Reading text:
·····
Kenya’s Joyline Chepngeno has received a doping ban after her win of the 2025 Sierre-Zinal, where an in-competition test revealed the presence of the banned substance Triamcinolone Acetonide. Kenya’s Caroline Kimutai, who finished in second place, has been declared the winner.
Chepngeno received a two-year ban, which went into effect on September 8, 2025, and all of her results from August 9 forward are nullified. This includes her 2025 Sierre-Zinal win and her 2025 OCC win less than two weeks ago. Sierre-Zinal was part of both the World Mountain Running Association World Cup and the Golden Trail World Series, and OCC was the UTMB World Series Final for the 50k distance.

Joyline Chepngeno winning the 2025 Sierre-Zinal. On September 9, 2025, she received a doping sanction for failing an in-competition test and her result was nullified. Photo: World Mountain Running Association/Marco Gulberti
A statement from the Athletics Integrity Unit (AIU), which was started in 2017 by the International Association of Athletics Federations to combat doping, issued on Tuesday, September 9, reads:
“On the basis that the Athlete has admitted the Anti-Doping Rule Violations under Rule 2.1 ADR and Rule 2.2 ADR, in accordance with Rule 10.2.1 ADR, the AIU confirms by this decision the following Consequences for a first Anti-Doping Rule Violation:
- 15.1. a period of Ineligibility of two (2) years commencing on 8 September 2025; and
- 15.2. disqualification of the Athlete’s results on and since 9 August 2025, with all resulting consequences, including the forfeiture of any titles, awards, medals, points, prizes and appearance money.”
Chepngeno’s primary sponsor, Salomon, immediately announced that she was dropped from its roster.
Chepngeno had a breakout win at the 2024 Sierre-Zinal, storming to victory ahead of Scout Adkin (U.K.) and Mădălina Florea (Romania). She also won the 2025 Marathon du Mont-Blanc. The Kenyan seemed unstoppable, repeating her Sierre-Zinal victory this year and then having a strong battle with Miao Yao (China) before winning the 2025 OCC at the end of August.
Caroline Kimutai Declared 2025 Sierre-Zinal Women’s Champion, Women’s Podium Updated
Following this announcement, the Sierre-Zinal race organization announced in its own press release that Chepngeno is officially disqualified from the race and named Caroline Kimutai the winner of the 2025 Sierre-Zinal. This also shifts American Katie Schide into second and Maude Mathys (Switzerland) into third.
·····
Data excerpts:
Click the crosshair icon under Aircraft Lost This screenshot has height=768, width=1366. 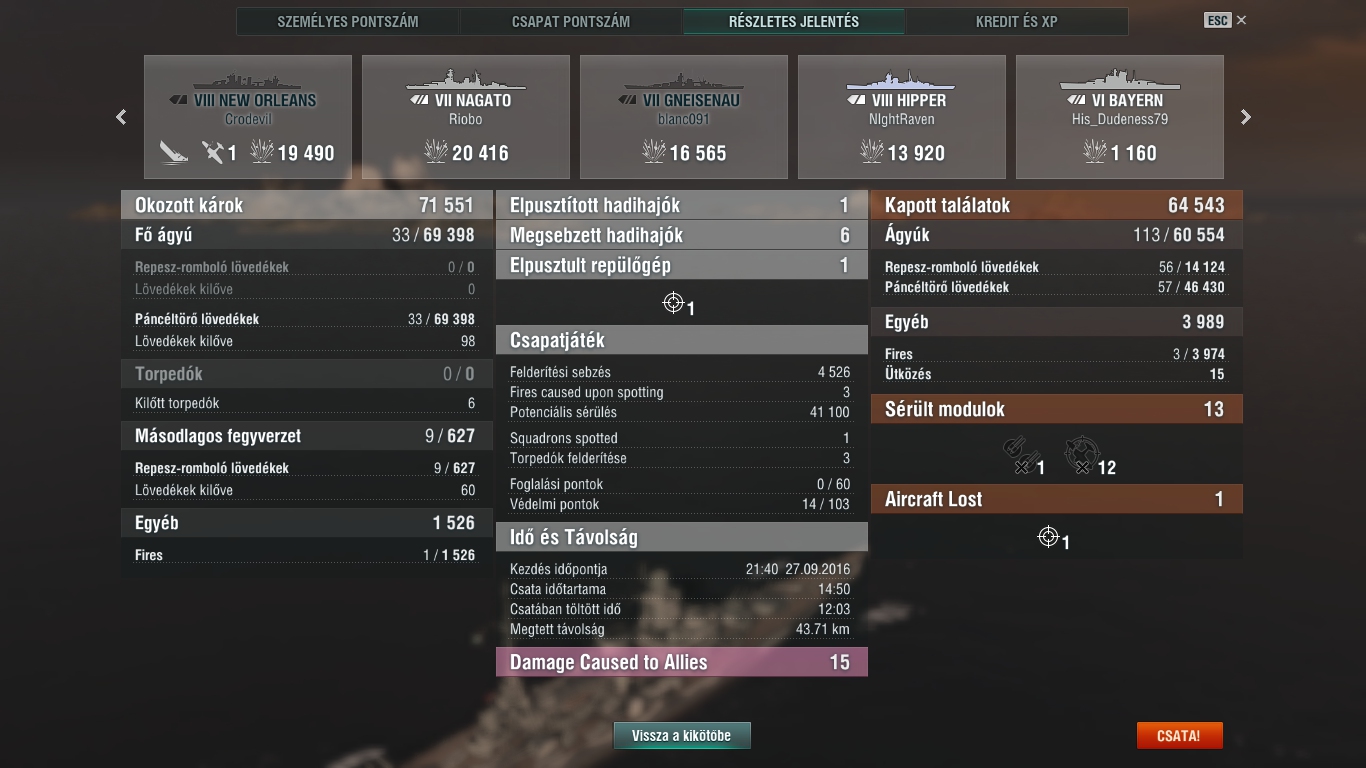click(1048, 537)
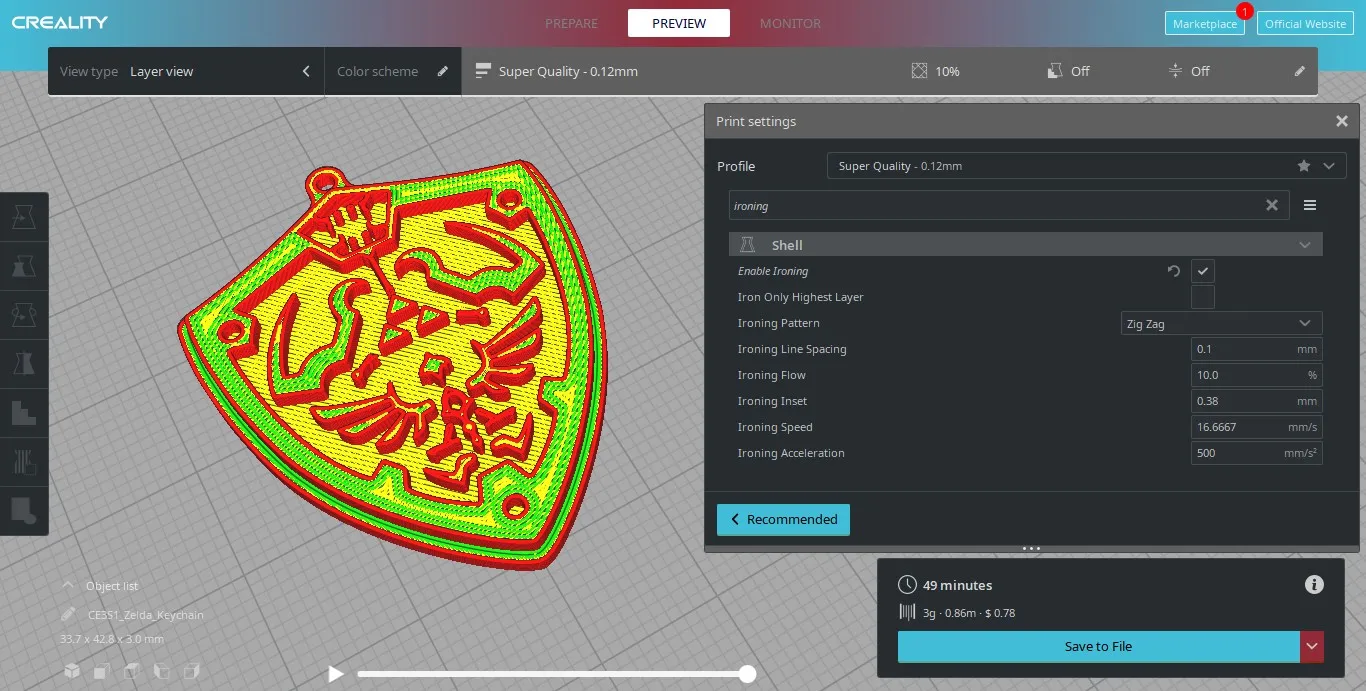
·····
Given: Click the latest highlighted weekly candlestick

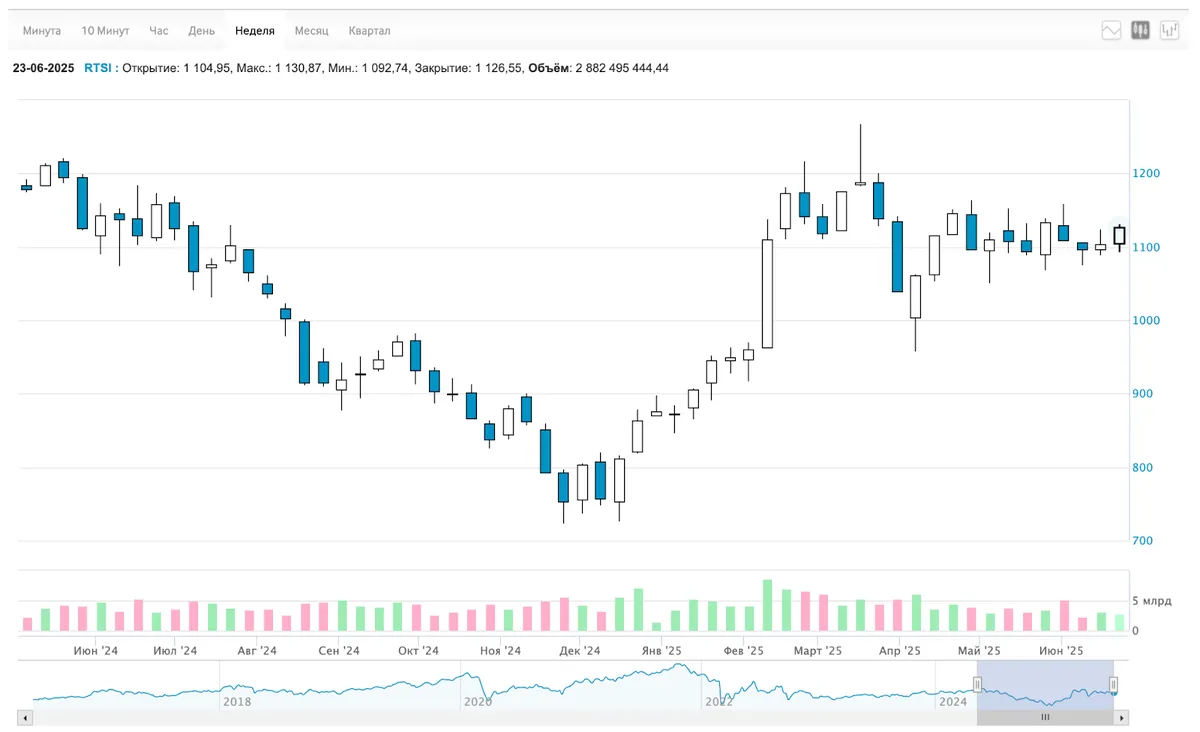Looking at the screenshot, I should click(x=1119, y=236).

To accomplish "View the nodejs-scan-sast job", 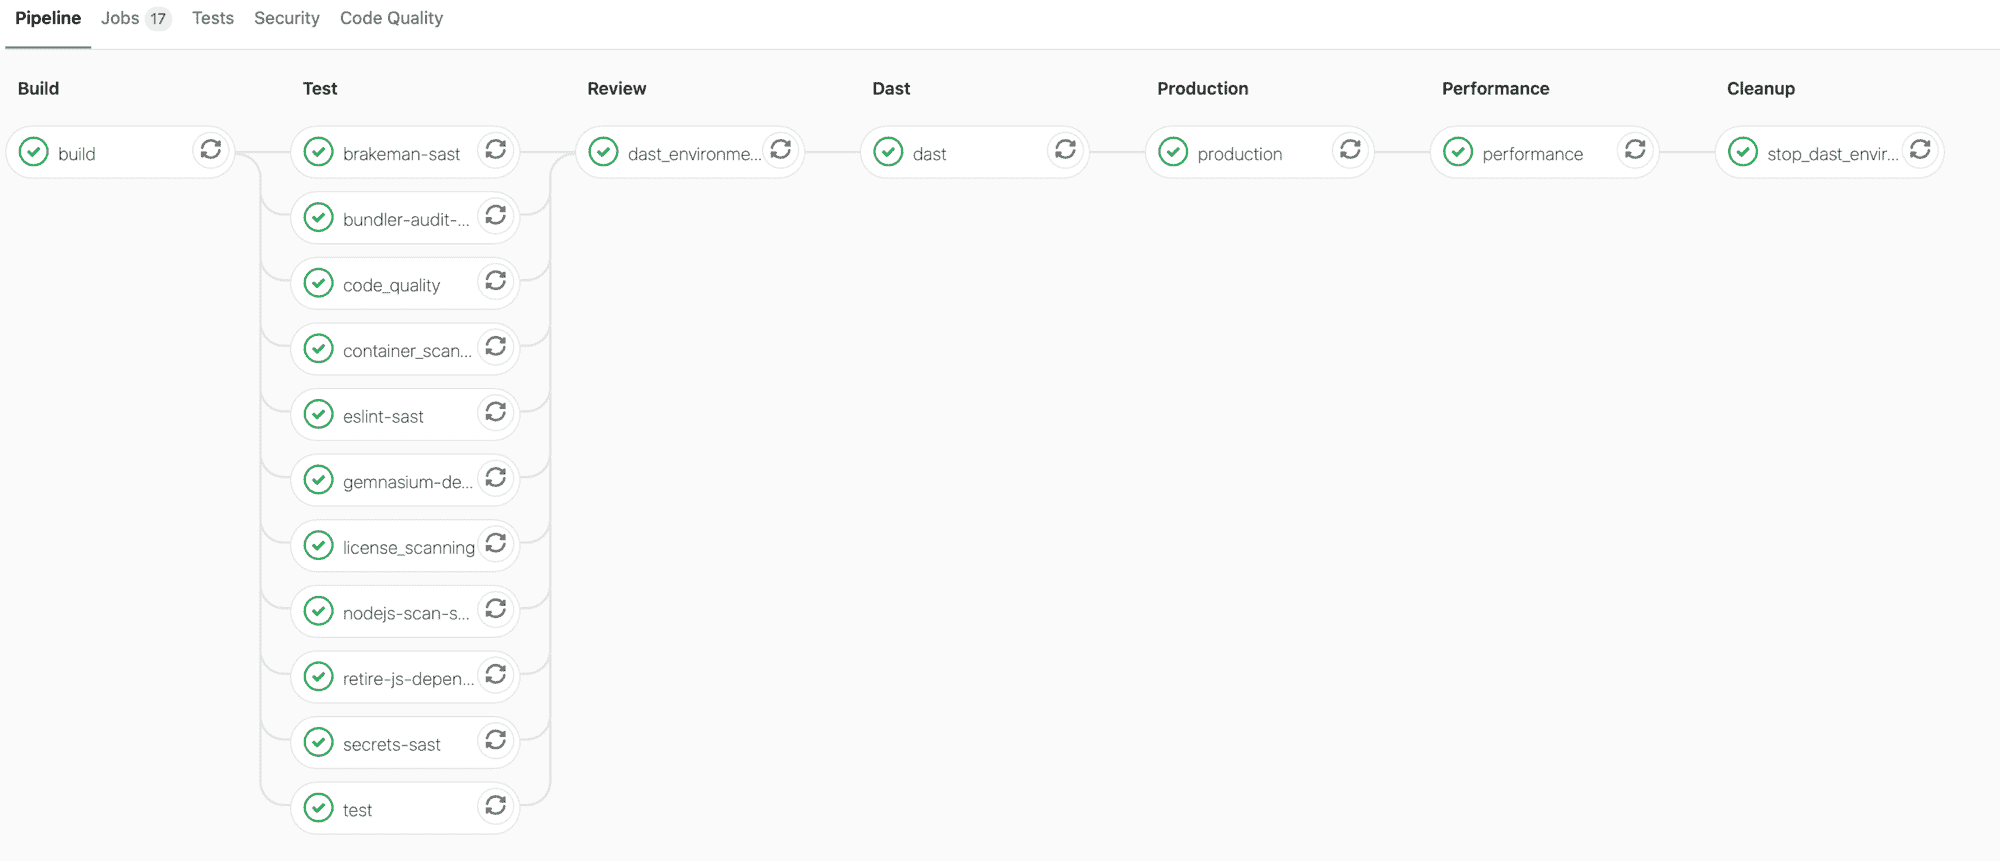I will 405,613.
·····
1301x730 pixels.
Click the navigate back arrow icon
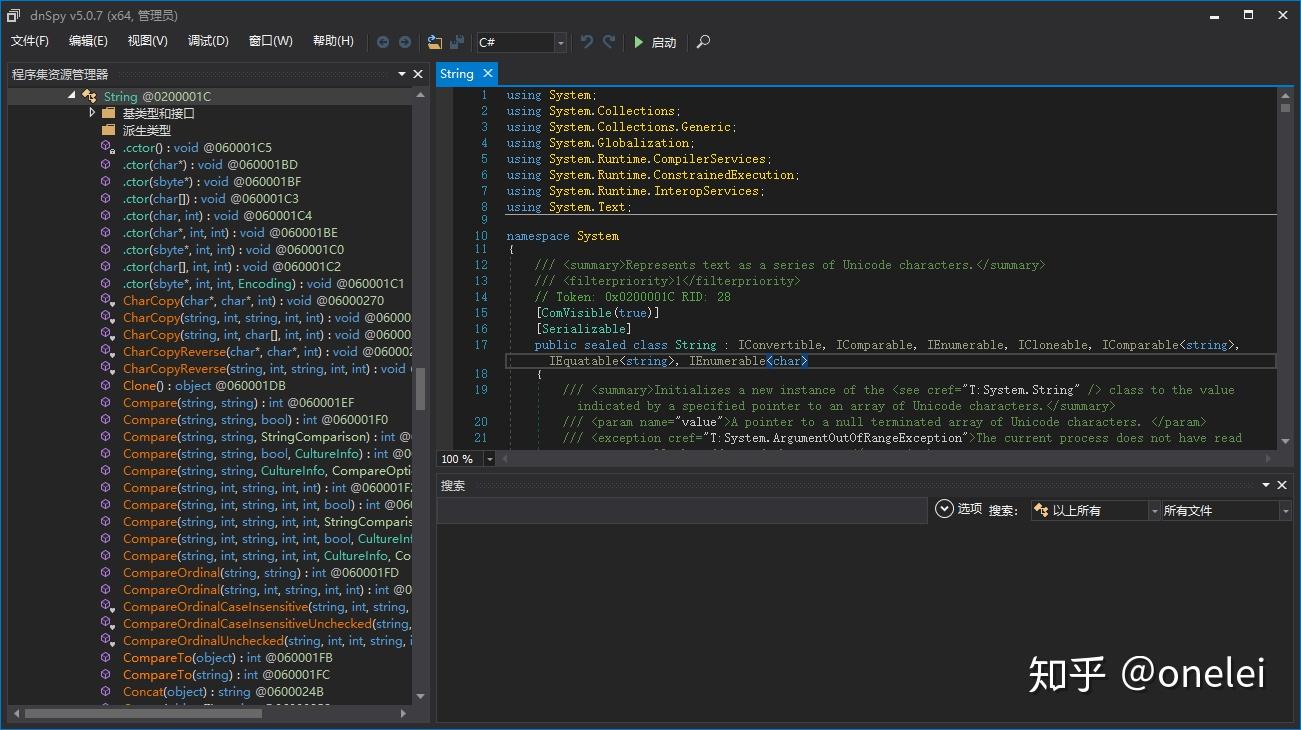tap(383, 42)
·····
Problem statement: In the article about the Sierre-Zinal doping ban, who moved into second place in the women's 2025 Sierre-Zinal results after Joyline Chepngeno's disqualification?

Response to this task: Katie Schide